* [PROBLEM DETAILS]: Swap "Object Browser" for "Project Browser" in the lines from the first one through the line with "point(1101,116)", leaving everything else as it is.
___ ENTRIES SUPPLIED ___
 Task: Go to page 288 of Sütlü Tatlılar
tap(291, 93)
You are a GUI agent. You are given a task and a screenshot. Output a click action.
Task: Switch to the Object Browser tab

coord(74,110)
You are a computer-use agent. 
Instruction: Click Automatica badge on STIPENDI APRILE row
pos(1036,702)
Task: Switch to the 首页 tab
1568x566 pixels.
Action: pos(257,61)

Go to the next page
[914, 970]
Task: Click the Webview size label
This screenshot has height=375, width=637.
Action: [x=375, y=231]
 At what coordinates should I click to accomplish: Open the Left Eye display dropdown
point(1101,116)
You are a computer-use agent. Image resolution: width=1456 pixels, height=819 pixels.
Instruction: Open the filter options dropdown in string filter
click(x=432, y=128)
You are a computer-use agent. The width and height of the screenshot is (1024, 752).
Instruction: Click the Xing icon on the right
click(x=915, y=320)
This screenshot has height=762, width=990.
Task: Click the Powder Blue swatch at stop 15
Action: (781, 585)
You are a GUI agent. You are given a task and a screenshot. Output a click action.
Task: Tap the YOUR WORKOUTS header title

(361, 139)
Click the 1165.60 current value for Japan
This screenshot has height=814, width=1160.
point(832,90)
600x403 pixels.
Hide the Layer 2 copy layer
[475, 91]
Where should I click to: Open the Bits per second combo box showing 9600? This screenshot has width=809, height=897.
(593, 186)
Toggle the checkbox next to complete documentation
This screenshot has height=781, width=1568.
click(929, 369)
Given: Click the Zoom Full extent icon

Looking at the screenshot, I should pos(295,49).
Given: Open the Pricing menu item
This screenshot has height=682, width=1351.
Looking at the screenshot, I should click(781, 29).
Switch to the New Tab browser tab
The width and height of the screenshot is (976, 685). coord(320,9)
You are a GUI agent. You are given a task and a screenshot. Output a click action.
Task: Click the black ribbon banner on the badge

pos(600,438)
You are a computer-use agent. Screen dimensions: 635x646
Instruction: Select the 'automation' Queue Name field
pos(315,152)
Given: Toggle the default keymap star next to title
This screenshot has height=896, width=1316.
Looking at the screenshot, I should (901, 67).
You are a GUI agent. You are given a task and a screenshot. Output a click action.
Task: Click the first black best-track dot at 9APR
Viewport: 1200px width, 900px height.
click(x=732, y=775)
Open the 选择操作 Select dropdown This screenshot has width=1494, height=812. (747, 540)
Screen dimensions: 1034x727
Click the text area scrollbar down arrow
___
* [ANSWER]:
 Task: Go to page 288 of Sütlü Tatlılar
tap(291, 93)
You are a GUI agent. You are given a task and a screenshot. Output a click action.
Task: Switch to the Project Browser tab

coord(74,110)
You are a computer-use agent. 
Instruction: Click Automatica badge on STIPENDI APRILE row
pos(1036,702)
Task: Switch to the 首页 tab
1568x566 pixels.
Action: pos(257,61)

Go to the next page
[914, 970]
Task: Click the Webview size label
This screenshot has height=375, width=637.
Action: [x=375, y=231]
 At what coordinates should I click to accomplish: Open the Left Eye display dropdown
point(1101,116)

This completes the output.